Former Insurance Commissioner John Oxendine's legal bills are starting to mount as he finally gets his day before the ethics commission - and probably the courts - in hopes of fighting off a series of ethics charges filed against him over his handling of his failed 2010 campaign for governor.
Credit: James Salzer
Credit: James Salzer
That may be bad news for donors who hoped to get a refund on the $750,000 Oxendine raised for runoff and general election campaigns that he never ran in 2010.
Oxendine's end-of-the-year report showed the former commissioner's law firm paid his campaign back $237,000 that it had borrowed, plus about $8,800 of interest.
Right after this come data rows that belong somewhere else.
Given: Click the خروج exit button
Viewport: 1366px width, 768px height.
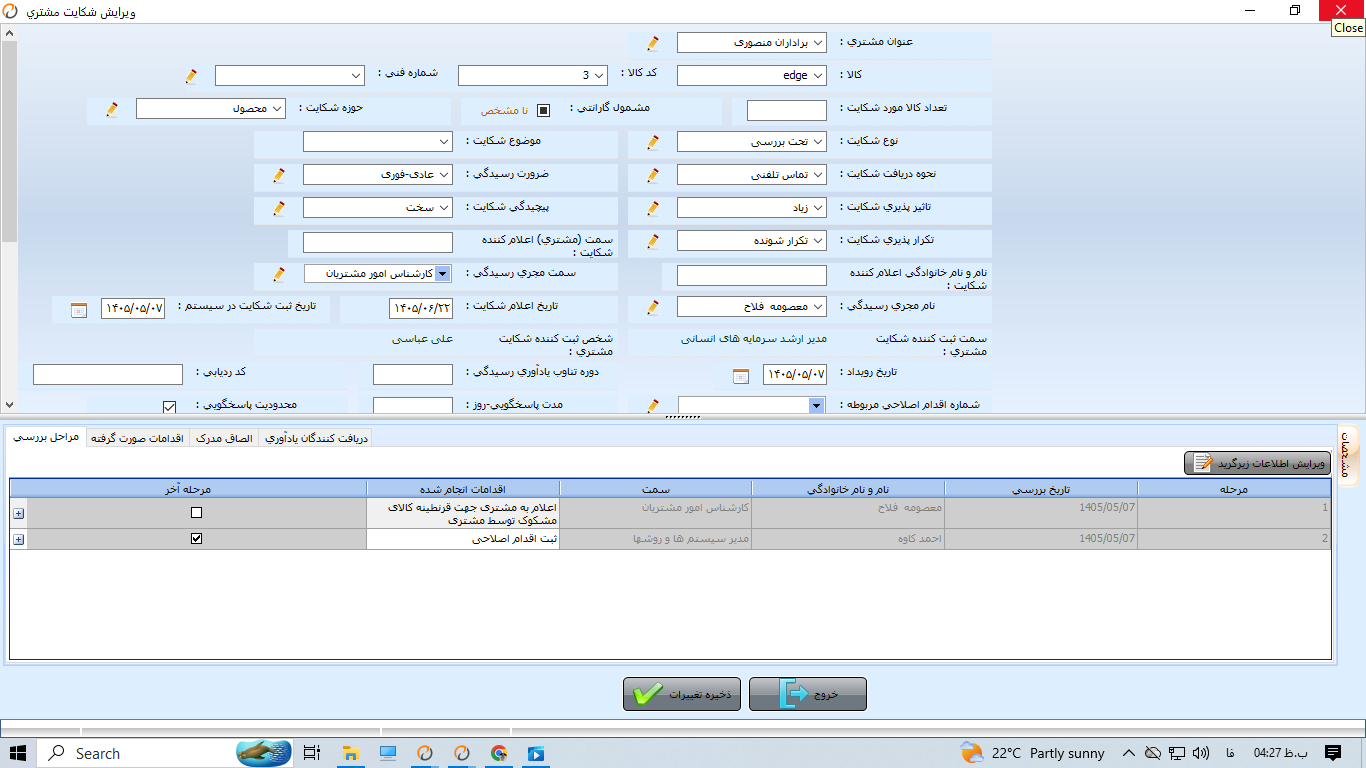Looking at the screenshot, I should coord(808,694).
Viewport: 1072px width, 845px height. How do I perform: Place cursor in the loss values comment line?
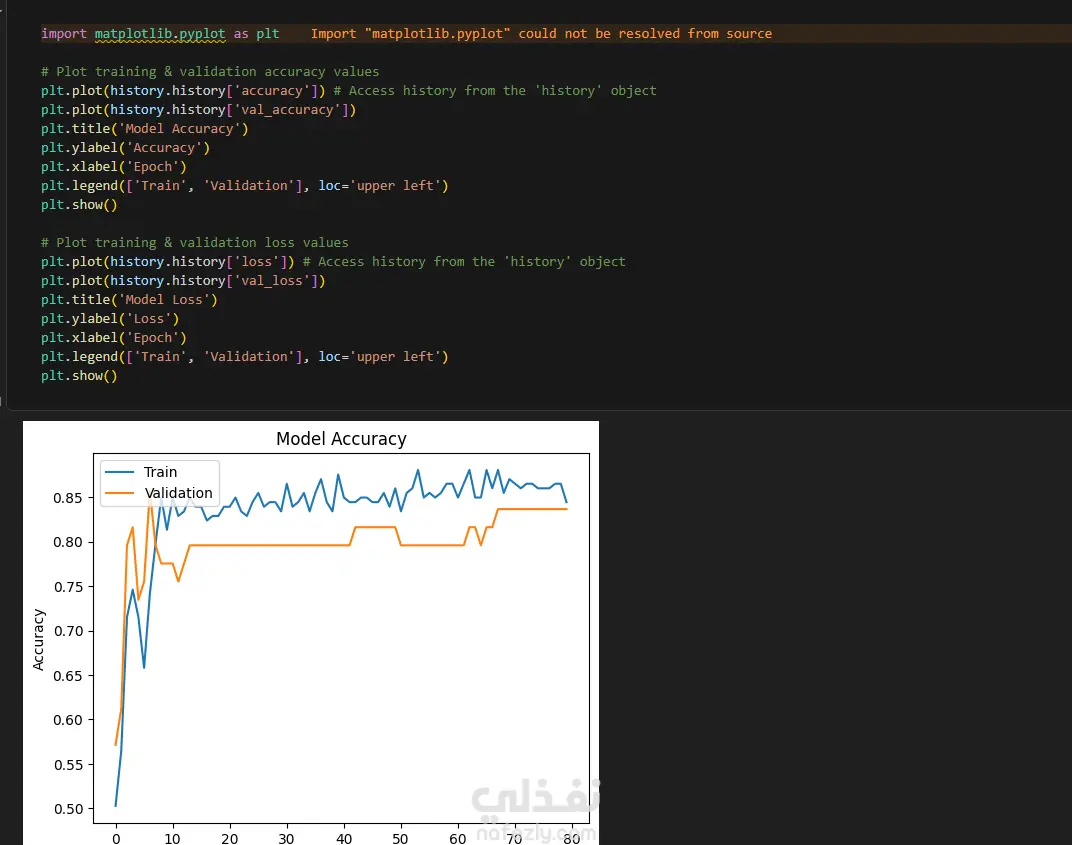click(194, 243)
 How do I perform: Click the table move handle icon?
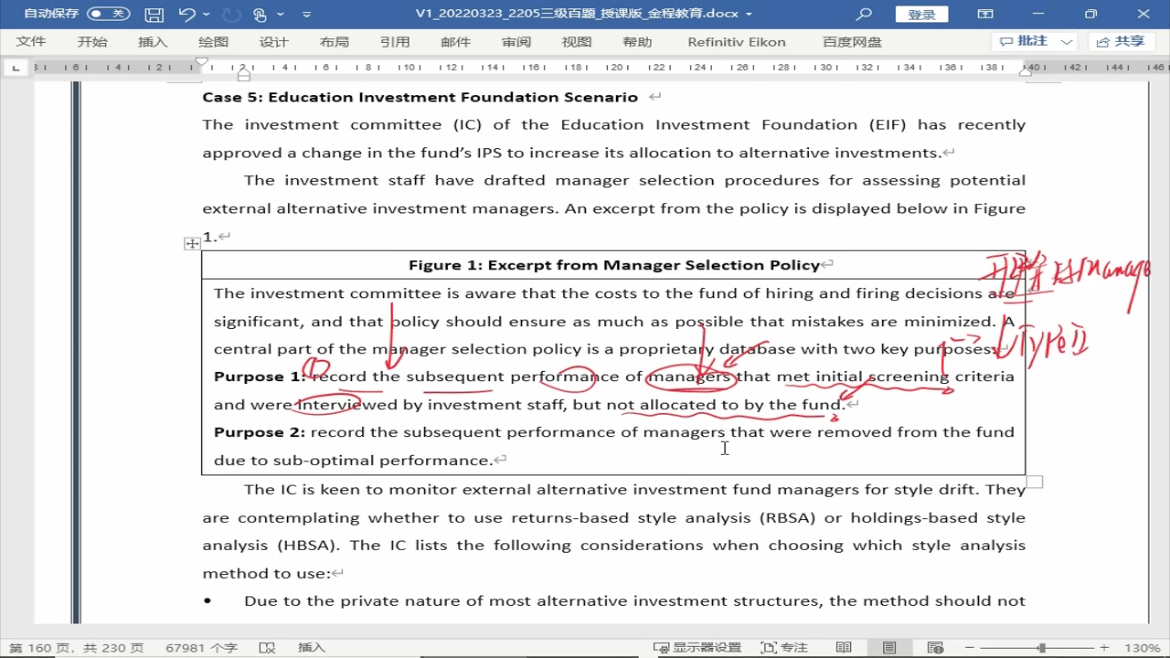pos(192,243)
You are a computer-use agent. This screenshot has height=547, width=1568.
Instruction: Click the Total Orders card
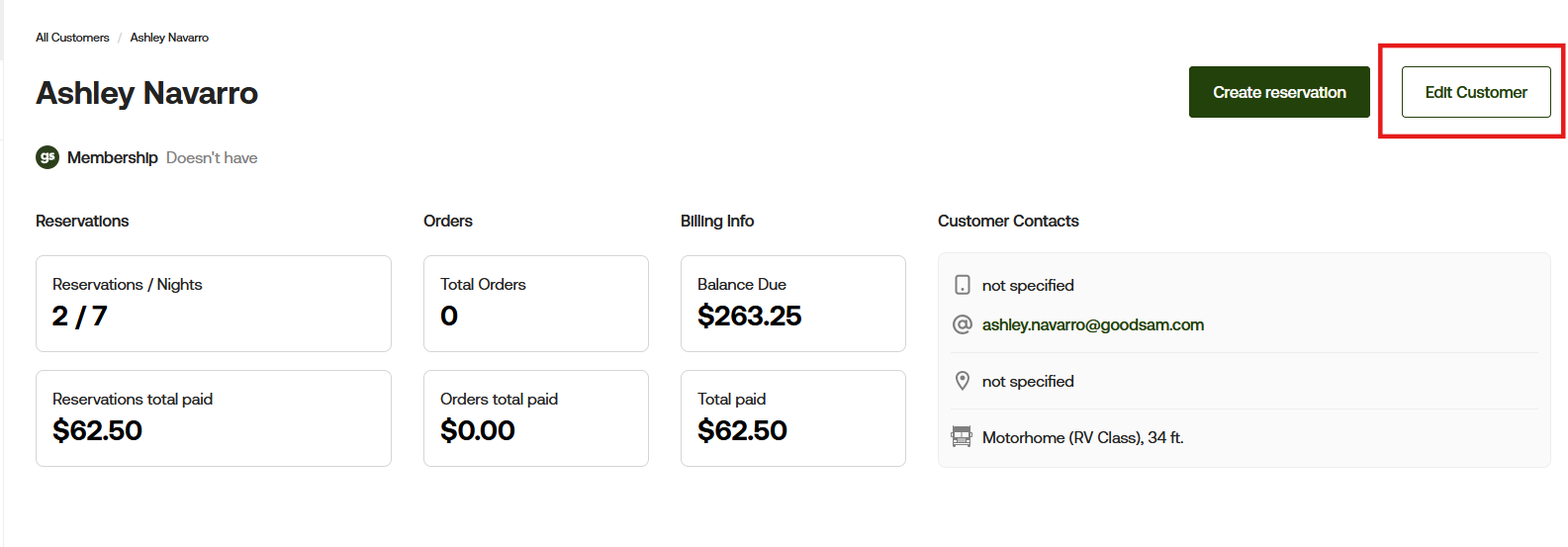(535, 304)
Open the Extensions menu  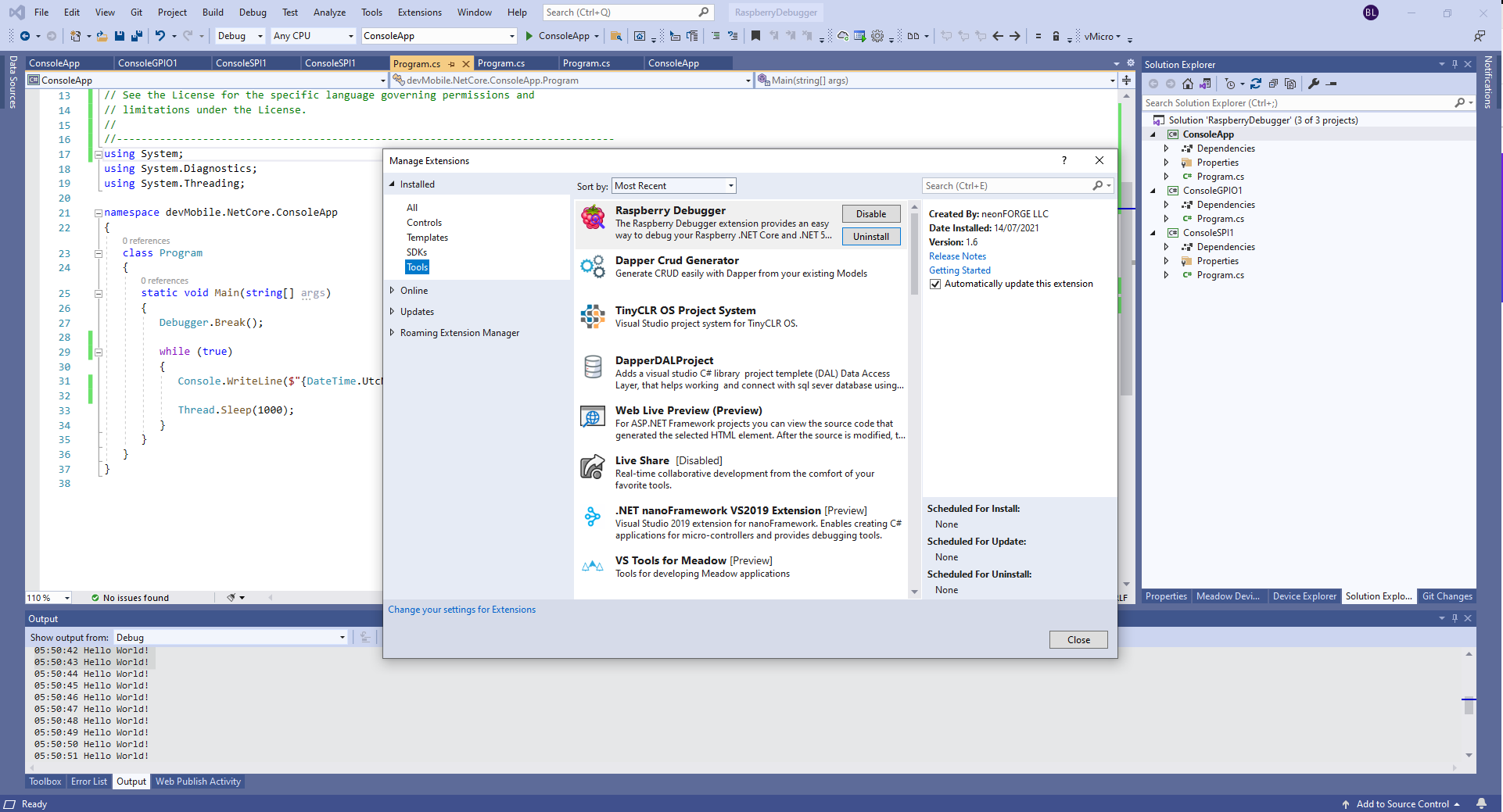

Oxendine paid or owed about $60,000 to his new lawyer, Doug Chalmers, by the end of the year. That is only expected to grow.
Previous reports showed Oxendine's campaign had spent less than $20,000 in recent years fighting a six-year-old ethics complaint accusing him of accepting $120,000 in illegal contributions from an insurance company during his 2010 race for governor.
Polls had Oxendine leading the Republican race in 2010, but he faded to fourth.
The commission tacked new charges onto the earlier complaint last fall after The Atlanta Journal-Constitution reported that the former commissioner failed to return more than $500,000 worth of leftover contributions from his gubernatorial bid and spent money raised for Republican runoff and general election campaigns that he never actually ran.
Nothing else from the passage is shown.